Psicologia Junguiana e o autoconhecimento



    Autoconhecimento, nome que atualmente parece indicar a “Salvação para todos os males”. Palavra tantas vezes repetida e repetida, o que me passa um certo vazio de sentido. O que poucos compreendem com o nome autoconhecimento é que ele está estritamente vinculado à autotransformação, ou seja, autoconhecimento vai muito além do “saber sobre si”.

     Na Psicologia Junguiana, o sintoma neurótico desempenha um papel fundamental no processo do autoconhecimento, atuando de maneira autorregulatória da psique. Ele traz uma mensagem, um alerta de que algo precisa ser reorganizado em prol da saúde mental do indivíduo. Esse sintoma pode ser um sonho, pensamentos pertubadores, reações psicossomáticas e entre outros. Jung não tinha como foco a doença do paciente, mas o que a doença comunica, o para que?!

    A mensagem do sintoma a ser revelada oferece a possibilidade da assimilação dos conteúdos do inconsciente na consciência, transformando esse sintoma e compreendendo seu significado. Assim, podemos falar em autotransformação, em autoconhecimento, isto é, um processo muito mais profundo, contínuo e essencial para o autodesenvolvimento do ser humano.


“Não se deveria procurar saber como liquidar uma neurose, mas informar-se sobre o que ela significa, o que ela ensina, qual sua finalidade e sentido. Deveríamos aprender a ser-lhe gratos, caso contrário teremos um desencontro com ela e teremos perdido a oportunidade de conhecer quem somos.
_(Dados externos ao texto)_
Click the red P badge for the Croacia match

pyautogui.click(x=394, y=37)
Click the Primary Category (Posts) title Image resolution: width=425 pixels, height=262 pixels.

Uma neurose estará realmente 'liquidada' quando tiver liquidado a falsa atitude do eu. Não é ela que é curada, mas ela que nos cura. A pessoa está doente e a doença é uma tentativa da natureza de curá-la”. (JUNG, 2000, p. 160)



Referência Bibliográfica:
JUNG. C.G, Civilização em Transição,Petrópolis: Vozes, 2000.